**Task brief**. Using the records below, output the stretch that opens with the line containing "Open the K user name on 'amazing again'" and closes with the line containing "Given: Click the Destino", exactly and including both lines, with nothing more.

**Dataset records**.

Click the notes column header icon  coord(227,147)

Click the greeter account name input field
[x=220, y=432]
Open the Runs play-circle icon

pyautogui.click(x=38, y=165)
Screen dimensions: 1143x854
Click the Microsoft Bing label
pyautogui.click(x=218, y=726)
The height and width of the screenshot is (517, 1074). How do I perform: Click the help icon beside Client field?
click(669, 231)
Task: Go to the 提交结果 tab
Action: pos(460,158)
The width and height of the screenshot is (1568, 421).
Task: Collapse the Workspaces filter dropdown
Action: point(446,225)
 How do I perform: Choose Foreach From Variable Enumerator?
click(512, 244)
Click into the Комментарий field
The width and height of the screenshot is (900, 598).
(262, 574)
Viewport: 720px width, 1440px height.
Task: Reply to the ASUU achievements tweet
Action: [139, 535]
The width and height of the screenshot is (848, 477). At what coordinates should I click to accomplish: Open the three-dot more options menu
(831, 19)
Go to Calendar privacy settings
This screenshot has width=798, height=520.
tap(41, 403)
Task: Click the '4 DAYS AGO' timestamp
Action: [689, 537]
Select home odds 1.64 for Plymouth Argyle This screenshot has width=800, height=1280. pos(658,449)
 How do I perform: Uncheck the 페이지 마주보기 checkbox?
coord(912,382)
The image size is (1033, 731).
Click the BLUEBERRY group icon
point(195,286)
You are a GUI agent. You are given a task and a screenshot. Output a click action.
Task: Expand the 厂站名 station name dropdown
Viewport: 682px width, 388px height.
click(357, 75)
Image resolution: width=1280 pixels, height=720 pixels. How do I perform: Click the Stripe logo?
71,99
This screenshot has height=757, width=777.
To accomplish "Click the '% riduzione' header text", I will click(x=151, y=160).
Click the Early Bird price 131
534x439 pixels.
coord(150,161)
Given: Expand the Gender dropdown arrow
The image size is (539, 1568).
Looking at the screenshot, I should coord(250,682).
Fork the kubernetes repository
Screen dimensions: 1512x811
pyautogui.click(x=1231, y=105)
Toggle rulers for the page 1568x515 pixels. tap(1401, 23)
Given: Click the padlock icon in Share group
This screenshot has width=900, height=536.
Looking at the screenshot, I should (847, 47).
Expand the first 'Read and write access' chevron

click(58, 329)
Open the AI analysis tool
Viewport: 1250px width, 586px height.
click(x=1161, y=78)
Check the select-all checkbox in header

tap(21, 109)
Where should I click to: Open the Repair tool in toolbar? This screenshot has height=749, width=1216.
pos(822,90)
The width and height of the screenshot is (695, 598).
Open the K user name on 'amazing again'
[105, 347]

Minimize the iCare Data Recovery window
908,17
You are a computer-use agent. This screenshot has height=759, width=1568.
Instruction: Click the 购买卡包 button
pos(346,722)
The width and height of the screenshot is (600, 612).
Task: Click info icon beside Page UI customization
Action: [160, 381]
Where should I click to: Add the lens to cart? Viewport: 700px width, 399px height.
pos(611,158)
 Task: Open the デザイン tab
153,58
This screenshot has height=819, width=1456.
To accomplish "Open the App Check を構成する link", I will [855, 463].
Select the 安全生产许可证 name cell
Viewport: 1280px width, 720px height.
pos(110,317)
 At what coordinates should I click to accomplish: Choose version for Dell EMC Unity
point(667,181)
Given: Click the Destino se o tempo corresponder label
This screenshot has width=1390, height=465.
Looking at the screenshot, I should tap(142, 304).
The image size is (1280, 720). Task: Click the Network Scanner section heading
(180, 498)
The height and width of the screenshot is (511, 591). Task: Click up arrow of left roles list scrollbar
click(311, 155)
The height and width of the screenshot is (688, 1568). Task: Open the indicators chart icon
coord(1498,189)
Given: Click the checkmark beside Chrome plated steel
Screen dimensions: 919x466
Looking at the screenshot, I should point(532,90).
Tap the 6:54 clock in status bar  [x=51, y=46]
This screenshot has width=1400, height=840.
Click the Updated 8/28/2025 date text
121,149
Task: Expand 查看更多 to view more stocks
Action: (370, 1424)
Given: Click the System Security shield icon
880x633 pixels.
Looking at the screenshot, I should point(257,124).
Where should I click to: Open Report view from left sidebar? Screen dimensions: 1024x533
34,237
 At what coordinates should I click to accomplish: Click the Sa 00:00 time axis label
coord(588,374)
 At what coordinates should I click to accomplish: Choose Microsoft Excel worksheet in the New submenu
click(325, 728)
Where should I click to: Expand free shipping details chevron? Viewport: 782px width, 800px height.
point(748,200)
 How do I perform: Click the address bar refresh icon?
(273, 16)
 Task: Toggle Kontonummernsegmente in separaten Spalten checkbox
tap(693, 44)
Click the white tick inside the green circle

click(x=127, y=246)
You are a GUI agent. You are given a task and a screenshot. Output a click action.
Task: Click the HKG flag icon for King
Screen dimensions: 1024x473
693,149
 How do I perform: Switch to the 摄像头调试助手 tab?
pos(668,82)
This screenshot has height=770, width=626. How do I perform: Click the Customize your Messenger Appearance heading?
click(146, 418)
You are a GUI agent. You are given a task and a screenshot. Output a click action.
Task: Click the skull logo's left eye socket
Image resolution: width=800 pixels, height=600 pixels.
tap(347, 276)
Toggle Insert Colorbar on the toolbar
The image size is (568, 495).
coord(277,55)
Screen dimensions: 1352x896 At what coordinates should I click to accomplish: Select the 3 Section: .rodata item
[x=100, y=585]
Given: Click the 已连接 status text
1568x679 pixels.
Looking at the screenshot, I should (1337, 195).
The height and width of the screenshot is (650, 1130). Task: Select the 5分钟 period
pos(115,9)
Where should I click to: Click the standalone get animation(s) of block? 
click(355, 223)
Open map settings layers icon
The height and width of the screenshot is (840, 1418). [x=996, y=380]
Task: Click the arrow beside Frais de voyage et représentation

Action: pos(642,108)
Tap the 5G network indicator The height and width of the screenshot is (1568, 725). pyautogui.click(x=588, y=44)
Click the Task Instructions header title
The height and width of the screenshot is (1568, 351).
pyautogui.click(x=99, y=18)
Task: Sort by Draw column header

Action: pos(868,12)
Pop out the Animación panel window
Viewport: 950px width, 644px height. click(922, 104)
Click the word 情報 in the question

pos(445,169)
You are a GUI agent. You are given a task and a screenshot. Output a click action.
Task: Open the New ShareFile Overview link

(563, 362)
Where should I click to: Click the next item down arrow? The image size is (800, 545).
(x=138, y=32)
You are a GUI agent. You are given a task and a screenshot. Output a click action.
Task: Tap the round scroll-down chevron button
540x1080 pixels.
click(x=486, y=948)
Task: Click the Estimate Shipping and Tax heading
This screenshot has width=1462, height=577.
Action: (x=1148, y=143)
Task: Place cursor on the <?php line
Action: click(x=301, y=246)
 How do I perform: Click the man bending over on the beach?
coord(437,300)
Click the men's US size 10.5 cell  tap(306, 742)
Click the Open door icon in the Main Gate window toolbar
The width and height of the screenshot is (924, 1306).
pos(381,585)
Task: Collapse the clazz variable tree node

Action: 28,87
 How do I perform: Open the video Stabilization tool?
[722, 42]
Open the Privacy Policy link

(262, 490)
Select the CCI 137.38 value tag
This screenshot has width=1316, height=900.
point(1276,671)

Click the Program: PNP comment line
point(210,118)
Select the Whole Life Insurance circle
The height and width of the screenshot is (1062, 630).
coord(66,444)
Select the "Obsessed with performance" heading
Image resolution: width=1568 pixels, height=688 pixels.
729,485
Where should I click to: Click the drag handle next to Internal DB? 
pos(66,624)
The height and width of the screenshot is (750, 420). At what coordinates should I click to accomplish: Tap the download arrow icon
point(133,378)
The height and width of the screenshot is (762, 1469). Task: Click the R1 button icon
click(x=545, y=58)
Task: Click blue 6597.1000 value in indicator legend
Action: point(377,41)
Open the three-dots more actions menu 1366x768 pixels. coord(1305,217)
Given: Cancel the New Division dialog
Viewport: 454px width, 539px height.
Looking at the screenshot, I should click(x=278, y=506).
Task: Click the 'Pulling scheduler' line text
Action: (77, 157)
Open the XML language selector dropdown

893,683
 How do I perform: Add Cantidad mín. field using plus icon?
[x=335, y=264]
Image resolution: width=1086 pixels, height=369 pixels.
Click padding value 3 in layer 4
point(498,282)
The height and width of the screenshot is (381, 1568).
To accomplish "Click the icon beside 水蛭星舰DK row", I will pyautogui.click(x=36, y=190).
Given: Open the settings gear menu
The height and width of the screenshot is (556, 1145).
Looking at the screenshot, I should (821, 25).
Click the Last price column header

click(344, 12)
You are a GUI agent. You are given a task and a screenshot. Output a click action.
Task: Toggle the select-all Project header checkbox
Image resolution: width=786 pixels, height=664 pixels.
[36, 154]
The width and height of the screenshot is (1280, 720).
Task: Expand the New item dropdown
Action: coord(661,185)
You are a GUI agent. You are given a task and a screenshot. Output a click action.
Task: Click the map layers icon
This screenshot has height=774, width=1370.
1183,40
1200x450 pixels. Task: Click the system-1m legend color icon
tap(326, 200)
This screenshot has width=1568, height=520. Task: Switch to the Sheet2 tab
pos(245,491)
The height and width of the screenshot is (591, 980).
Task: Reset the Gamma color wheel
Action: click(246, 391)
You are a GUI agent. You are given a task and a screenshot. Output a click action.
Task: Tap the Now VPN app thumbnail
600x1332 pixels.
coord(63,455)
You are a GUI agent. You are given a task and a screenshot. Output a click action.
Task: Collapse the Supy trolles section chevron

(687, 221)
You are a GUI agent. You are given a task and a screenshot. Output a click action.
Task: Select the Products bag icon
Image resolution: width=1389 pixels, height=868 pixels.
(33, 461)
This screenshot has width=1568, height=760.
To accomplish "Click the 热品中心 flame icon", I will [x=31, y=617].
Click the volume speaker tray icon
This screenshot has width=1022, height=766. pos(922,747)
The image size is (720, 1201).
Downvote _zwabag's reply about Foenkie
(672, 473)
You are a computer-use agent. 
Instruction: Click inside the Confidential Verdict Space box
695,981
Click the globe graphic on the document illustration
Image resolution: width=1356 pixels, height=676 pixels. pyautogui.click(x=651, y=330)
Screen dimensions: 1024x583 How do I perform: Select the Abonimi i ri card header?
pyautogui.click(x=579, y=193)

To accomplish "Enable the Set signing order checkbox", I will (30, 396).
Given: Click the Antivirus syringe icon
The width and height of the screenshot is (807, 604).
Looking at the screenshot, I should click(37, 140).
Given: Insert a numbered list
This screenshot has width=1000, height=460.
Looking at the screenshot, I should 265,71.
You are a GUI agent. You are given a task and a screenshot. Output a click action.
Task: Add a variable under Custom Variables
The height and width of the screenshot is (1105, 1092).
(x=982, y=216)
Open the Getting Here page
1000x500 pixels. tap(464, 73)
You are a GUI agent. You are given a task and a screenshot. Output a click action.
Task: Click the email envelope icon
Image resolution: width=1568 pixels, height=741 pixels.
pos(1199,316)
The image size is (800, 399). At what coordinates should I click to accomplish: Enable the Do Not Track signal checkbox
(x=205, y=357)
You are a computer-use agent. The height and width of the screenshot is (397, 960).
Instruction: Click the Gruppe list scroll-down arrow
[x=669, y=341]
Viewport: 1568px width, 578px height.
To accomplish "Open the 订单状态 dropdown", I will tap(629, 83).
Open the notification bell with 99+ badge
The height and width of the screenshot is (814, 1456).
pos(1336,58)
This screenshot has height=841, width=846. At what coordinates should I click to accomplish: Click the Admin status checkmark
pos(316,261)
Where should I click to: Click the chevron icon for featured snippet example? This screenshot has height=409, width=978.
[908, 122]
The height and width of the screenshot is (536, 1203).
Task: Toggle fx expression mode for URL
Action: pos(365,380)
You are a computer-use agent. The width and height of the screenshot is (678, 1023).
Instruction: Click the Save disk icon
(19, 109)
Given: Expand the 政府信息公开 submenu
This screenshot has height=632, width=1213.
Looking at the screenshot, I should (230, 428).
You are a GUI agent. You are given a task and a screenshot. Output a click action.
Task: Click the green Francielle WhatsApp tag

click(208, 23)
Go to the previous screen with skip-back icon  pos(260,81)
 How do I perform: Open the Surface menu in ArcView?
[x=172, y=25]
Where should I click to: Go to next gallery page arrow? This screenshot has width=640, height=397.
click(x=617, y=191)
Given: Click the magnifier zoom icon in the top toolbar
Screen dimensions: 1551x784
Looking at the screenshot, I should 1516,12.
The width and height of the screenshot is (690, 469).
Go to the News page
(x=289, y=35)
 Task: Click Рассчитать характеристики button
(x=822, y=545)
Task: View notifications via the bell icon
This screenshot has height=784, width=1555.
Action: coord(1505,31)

**Response area**.
Open the K user name on 'amazing again'
[105, 347]

Minimize the iCare Data Recovery window
908,17
You are a computer-use agent. This screenshot has height=759, width=1568.
Instruction: Click the 购买卡包 button
pos(346,722)
The width and height of the screenshot is (600, 612).
Task: Click info icon beside Page UI customization
Action: [160, 381]
Where should I click to: Add the lens to cart? Viewport: 700px width, 399px height.
pos(611,158)
 Task: Open the デザイン tab
153,58
This screenshot has height=819, width=1456.
To accomplish "Open the App Check を構成する link", I will [855, 463].
Select the 安全生产许可证 name cell
Viewport: 1280px width, 720px height.
pos(110,317)
 At what coordinates should I click to accomplish: Choose version for Dell EMC Unity
point(667,181)
Given: Click the Destino se o tempo corresponder label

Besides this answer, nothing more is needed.